Thursday, January 28, 2010

The beginning

I stumbled into tango about four years ago. Like most great things in life, or so I've heard, it began more or less by accident. After graduating college and entering the working world, I found myself with obscene amounts of time on my hands in the evenings. (What do people do when they're not plowing through piles of literary criticism and frantically writing papers the night before they're due?) I'd always wanted to learn to dance--something, anything, it was all the same to me and my two left feet, my repressed Anglo-Catholic hips, my hopeless inability to memorize choreography, and my mild case of directional dyslexia. Still, I'd always wanted to learn to dance.

(I'd probably seen too many movies in which the class wallflower, supposedly unrecognizably beautiful now that she's taken off her glasses and gotten a decent dress, steps onto the dance floor and dazzles everyone at the prom; something like that. I still dream of that for myself, secretly. Well, not very secretly at all, now...)

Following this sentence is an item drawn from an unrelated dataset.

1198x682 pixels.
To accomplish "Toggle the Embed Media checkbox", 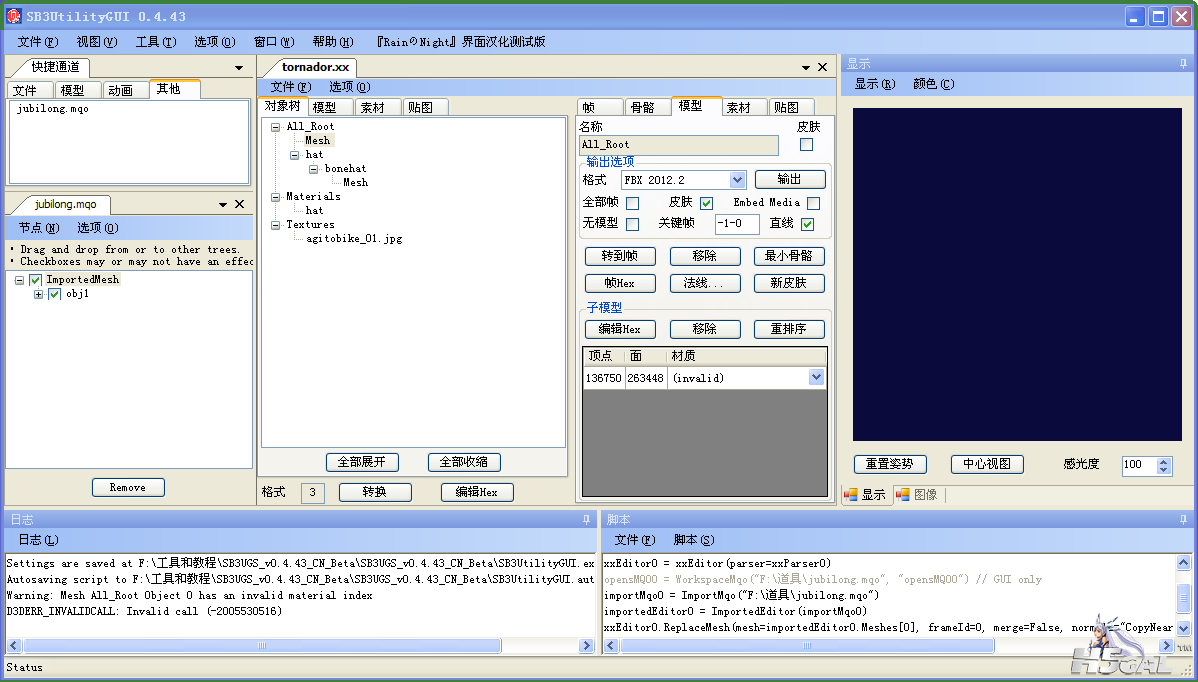I will pos(813,203).
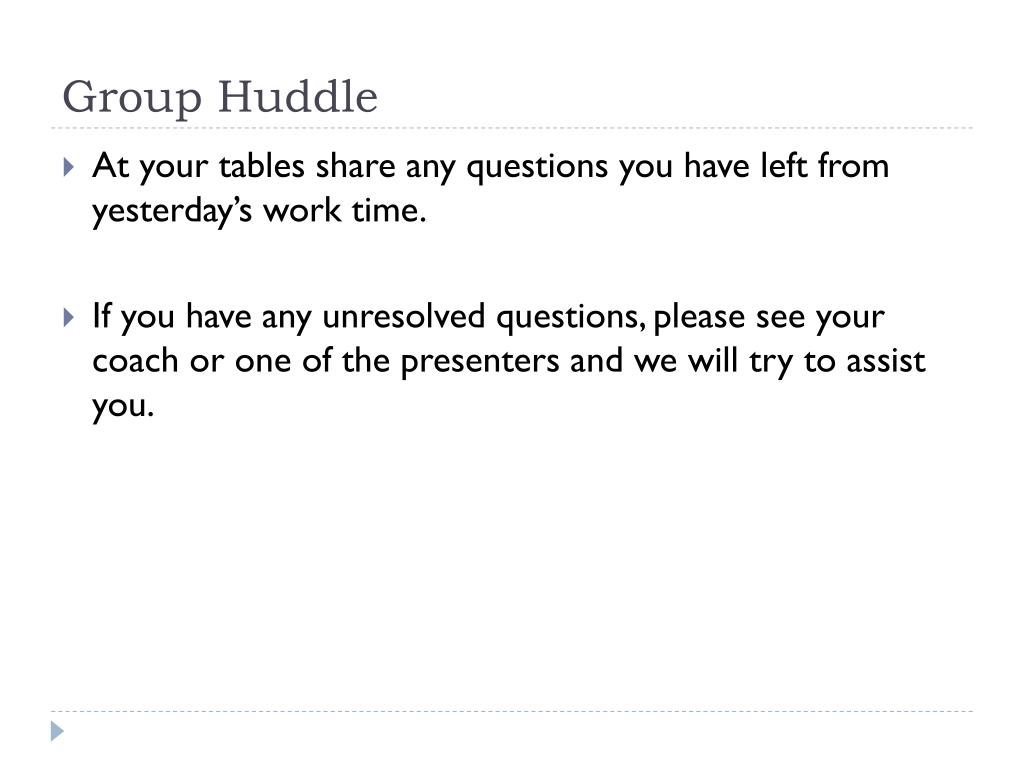Viewport: 1024px width, 768px height.
Task: Click the word 'coach' in the second bullet
Action: [x=135, y=361]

So one evening, I decided to look up dance classes in my hometown, where I was once again living. There was a ballroom class, but it met on a night when I already had a firm commitment. Further down the list was a milonguero-style Argentine tango class (whatever that meant).

"Tango," I mused, as visions flashed through my mind of sinuous women in fishnet stockings with roses in their hair, twining their legs around their partners--broad-shouldered toughs in pinstriped trousers and fedoras--each staring into the other's eyes with a smoldering look of mingled hatred and desire. "That sounds sexy interesting... And maybe I'll meet some nice guys there."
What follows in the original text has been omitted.